There are 24 athletes who have broken the 6.0-meter barrier in men’s pole vault and Ernest John “EJ” Obiena wants to be the 25th.

ERNEST JOHN “EJ” OBIENA almost shunned expounding on a question if he’ll, sooner or later, break the so-called “Holy Grail” of men’s pole vault—the 6.0-meter barrier.

“That’s the plan, that definitely I want to achieve,” Obiena told a virtual news conference with a select group of Filipino sportswriters the day after he clinched the country’s first medal at the World Athletics Championships in Eugene, Oregon, on Monday.

“There are only 24 people who have made the 6-meter mark, I want to be the 25th,” he said with confidence and caution.

“There are a lot of things I want to do in the sport. I am still happy to win the bronze but missing six meters is like…there’s something I need to do.”

World record holder Armand Duplantis tops “6-Meter Club” with 6.21 meters he achieved in Oregon, with the legendary Russian-Ukrainian Sergey Bubka first breaking the 6-meter bar exactly on July 13, 1985.

Also on the list are Russians Rodion Gataullin, Igor Trandenkov, Maksim Tarasov, Yevgeniy Lukyanenko and Timur Morgunov; Americans Jeff Hartwig, Toby Stevenson, Brad Walker, Tim Mack and Sam Kendricks; Germans Danny Ecker and Bjorn Otto; Frenchmen French Jean Galfione and Renaud Lavillenie; Australians Paul Burgess and Steve Hooker;  South African Okkert Brits; Belarusian Dmitry Markov; Canadian Shawn Barber; Brazilian Thiago Braz; and Pole Piotr Lisek.

Jim Lafferty and Philippine Athletics Track and Field Association president Terry Capistrano are confident Obiena could break 6 meters anytime soon.

“He is ready and all he needs is a bit of luck,” said Lafferty, Obiena’s long-time confidante and coach. “The right jump at the right time.”

“His clearance of 5.94 showed under video analysis that had the bar been at 6 meters, he would have cleared it,” Lafferty said. “So we know he can do it and he has already done it. The bar just wasn’t set there at that time.”

“I have a feeling once he breaks the 6-meter mark, EJ will have his chance to do it over and over again to become the first ever Asian to do it,” said Capistrano who just got back from Oregon on Wednesday. “I believe he can do it after resetting the Asian record.”

“He tried to break it during the competition. He’s just a few centimeters away, but I think it is more of the mental aspect of the game,” said Capistrano, adding that pole vault requires a lot of great skill set and focus to achieve something extraordinary like what Duplantis has been doing.

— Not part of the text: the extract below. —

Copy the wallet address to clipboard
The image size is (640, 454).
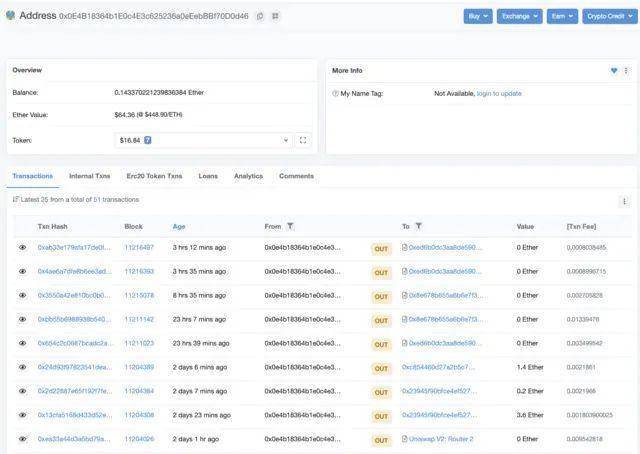coord(260,16)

“Duplantis has been playing the sport since he was five, that’s why his skills and concentration are very impressive,” he said.

Height won’t also be a factor , according to Capistrano—Obiena is 6-foot-2 while Duplantis stands three inches shorter.

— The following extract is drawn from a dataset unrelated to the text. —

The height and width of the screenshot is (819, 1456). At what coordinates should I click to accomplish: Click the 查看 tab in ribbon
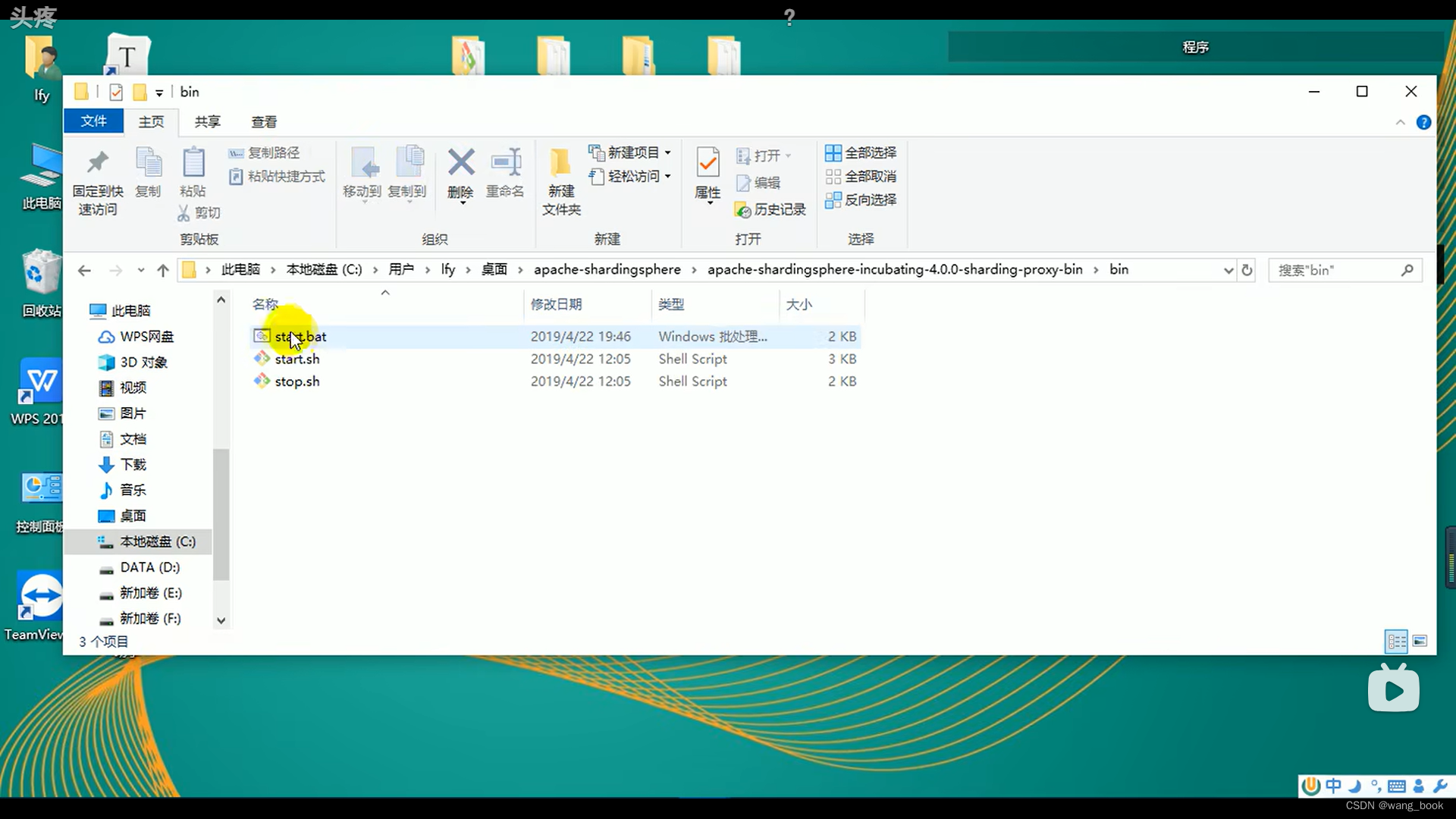(264, 121)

Capistrano thanked revered Ukranian coach and training Vitaly Petrov for helping mold Obiena despite his busy schedule that includes coaching athletes from Brazil and China.

“Vitaly treats EJ just like his own son,” Capistrano said.

Capistrano said Obiena will definitely compete at the Cambodia 32nd Southeast Asian Games from May 5 to 16, as well as the Hangzhou 19th Asian Games from September 23 to October 8 next year.

The world championships from August 19 to 27 in Budapest is also on Obiena’s 2023 program.